Almujaiwel, Sultan and Premasiri, Damith and Ranasinghe, Tharindu and El-Haj, Mo and Mitkov, Ruslan (2025) Complex Concept-Based Readability Estimation from Arabic Curriculum. ACM Transactions on Asian and Low-Resource Language Information Processing (TALLIP), 24 (11): 128. pp. 1-21. ISSN 2375-4699
Full text not available from this repository.Abstract
This article presents an approach to readability estimation that focuses on conceptual rather than linguistic complexity, using the extensive SaudiTextBooks textbooks. We introduce DARES 2.0 , an enhanced concept-based readability training dataset designed to estimate the readability of Saudi educational texts.
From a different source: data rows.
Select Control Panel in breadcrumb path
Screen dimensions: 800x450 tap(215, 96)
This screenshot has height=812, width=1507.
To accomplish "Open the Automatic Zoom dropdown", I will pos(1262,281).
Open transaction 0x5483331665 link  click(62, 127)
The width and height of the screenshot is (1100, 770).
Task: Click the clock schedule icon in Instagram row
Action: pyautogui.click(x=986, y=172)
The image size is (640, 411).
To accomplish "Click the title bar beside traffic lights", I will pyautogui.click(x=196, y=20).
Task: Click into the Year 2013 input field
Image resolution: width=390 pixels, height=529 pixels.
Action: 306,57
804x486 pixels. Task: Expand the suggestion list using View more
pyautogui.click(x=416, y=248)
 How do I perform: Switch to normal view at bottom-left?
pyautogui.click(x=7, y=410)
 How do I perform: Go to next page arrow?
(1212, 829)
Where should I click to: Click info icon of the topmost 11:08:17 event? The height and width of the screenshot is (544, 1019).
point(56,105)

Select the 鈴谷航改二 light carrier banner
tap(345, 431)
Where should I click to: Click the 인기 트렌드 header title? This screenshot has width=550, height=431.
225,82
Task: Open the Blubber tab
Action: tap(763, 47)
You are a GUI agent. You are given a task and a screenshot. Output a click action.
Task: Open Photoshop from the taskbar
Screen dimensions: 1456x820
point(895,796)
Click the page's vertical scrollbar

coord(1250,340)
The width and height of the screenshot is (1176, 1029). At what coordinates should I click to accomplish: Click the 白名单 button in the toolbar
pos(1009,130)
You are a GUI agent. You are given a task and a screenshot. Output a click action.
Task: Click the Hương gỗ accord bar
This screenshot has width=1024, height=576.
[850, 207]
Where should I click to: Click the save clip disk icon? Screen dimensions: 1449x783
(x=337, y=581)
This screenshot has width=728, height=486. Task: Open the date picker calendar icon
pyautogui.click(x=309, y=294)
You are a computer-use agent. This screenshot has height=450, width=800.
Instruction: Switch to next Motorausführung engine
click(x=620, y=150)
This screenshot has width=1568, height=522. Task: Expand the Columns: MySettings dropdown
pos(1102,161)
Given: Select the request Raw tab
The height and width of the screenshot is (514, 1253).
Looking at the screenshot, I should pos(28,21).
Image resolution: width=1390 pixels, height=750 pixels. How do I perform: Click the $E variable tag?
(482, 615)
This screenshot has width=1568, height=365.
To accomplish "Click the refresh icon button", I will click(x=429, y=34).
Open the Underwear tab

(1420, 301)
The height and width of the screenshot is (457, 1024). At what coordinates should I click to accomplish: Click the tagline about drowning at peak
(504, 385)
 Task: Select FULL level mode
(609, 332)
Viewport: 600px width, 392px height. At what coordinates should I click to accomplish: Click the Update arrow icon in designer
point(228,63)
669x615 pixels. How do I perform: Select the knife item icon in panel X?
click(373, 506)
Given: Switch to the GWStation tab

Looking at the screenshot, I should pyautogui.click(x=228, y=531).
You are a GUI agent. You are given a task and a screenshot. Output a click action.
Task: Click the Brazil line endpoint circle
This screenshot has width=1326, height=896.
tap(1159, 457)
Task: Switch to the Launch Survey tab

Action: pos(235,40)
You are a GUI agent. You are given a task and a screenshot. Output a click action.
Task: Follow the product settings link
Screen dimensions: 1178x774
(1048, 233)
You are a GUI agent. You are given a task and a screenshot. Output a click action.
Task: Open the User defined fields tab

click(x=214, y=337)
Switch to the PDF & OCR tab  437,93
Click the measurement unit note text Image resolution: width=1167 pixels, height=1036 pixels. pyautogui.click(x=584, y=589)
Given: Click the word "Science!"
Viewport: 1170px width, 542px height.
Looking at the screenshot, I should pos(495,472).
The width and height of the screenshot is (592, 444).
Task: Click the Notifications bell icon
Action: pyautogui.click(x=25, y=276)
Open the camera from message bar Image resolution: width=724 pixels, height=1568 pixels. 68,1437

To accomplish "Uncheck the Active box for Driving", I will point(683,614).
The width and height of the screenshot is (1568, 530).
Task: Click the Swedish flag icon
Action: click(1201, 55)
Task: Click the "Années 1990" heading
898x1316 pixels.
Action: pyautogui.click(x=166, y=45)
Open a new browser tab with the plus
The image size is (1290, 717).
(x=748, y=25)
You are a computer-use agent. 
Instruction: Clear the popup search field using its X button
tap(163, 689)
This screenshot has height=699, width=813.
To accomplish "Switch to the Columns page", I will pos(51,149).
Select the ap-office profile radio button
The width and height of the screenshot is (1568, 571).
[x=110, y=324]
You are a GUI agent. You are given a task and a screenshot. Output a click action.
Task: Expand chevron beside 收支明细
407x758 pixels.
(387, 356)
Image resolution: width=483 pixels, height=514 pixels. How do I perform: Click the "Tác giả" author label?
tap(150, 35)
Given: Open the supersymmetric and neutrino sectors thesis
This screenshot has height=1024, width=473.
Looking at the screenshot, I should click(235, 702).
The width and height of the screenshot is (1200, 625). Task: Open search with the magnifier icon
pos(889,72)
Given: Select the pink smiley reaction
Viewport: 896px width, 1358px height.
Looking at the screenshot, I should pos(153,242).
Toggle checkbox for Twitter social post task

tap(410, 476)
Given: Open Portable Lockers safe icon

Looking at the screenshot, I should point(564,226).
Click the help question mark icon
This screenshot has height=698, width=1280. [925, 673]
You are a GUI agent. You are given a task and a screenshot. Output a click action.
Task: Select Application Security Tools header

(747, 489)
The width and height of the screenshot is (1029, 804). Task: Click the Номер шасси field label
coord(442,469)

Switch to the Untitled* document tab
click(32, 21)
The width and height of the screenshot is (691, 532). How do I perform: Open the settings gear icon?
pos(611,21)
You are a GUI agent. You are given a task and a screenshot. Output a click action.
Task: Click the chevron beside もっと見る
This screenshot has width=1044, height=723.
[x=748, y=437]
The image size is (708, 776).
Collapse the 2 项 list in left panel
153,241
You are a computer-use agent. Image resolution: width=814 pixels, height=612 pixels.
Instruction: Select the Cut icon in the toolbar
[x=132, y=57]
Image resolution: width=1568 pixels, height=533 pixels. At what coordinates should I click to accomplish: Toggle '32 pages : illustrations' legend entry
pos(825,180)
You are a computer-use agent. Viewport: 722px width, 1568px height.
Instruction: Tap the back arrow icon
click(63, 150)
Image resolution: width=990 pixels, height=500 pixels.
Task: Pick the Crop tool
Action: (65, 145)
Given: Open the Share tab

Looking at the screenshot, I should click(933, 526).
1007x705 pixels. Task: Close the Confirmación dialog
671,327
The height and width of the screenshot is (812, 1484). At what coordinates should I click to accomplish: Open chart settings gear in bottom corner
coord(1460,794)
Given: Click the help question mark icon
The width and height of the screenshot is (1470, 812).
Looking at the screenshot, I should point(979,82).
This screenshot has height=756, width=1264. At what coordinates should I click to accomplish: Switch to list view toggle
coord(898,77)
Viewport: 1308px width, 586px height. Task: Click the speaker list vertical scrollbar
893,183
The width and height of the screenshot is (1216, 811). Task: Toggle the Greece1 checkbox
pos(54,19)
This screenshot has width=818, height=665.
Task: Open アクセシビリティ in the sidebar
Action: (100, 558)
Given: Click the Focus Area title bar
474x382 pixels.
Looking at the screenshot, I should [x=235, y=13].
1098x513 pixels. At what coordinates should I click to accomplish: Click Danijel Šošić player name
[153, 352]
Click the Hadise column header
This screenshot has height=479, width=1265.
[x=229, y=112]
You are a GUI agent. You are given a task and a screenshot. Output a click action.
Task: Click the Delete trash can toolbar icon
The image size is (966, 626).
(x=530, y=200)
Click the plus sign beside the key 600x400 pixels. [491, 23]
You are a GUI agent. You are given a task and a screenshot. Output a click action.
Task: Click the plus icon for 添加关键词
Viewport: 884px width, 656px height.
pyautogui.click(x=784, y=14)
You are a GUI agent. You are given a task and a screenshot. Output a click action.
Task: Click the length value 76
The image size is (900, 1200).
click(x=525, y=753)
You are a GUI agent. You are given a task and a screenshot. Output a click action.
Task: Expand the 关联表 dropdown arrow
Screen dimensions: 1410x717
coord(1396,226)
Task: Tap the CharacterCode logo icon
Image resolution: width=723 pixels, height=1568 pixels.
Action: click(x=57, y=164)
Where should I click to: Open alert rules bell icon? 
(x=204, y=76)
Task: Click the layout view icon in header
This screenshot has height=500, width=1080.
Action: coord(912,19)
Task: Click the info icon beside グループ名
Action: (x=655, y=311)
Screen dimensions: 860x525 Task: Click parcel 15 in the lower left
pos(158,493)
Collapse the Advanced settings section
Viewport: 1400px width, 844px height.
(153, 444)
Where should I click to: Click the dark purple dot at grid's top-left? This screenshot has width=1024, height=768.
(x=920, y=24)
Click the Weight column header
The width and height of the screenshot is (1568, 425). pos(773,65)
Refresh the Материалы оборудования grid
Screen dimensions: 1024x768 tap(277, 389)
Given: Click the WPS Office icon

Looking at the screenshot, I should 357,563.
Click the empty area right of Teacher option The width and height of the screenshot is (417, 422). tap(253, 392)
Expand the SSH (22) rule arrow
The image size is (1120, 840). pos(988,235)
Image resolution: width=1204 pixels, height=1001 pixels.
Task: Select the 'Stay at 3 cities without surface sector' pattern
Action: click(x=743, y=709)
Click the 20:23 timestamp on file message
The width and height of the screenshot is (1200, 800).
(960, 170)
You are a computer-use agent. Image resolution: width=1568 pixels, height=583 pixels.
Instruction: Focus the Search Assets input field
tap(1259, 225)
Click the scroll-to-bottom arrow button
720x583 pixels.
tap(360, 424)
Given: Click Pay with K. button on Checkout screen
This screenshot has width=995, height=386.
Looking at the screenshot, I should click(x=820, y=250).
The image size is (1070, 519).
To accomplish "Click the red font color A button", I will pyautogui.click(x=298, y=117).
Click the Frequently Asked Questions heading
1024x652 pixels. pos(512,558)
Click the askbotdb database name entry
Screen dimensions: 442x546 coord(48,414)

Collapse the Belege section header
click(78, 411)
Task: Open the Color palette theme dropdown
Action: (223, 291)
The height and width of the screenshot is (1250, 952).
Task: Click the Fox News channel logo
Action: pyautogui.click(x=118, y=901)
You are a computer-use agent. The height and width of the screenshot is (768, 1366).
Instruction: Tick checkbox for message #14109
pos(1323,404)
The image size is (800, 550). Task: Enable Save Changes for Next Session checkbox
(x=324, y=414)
Building on DARES 1.0, DARES 2.0 extends the scope of conceptual complexity by replacing repetitive concepts and manually revising the input features with unique terms and their surrounding contexts from the SaudiTextBooks, spanning grades 1 to 12. The refined DARES 2.0 is employed to fine-tune pre-trained transformer models, including XLM-R Base, mBERT, AraELECTRA, AraBERTv2, and CAMeLBERTmix. The findings suggest that both the dataset and experimental setup require further development to ensure a larger, higher-quality dataset and to support more extensive fine-tuning experiments, in addition to exploring transfer learning from other languages and enhancing the diversity and richness of Arabic concepts. These developments pave the way for further advancements in concept-based readability estimation in educational contexts in future work.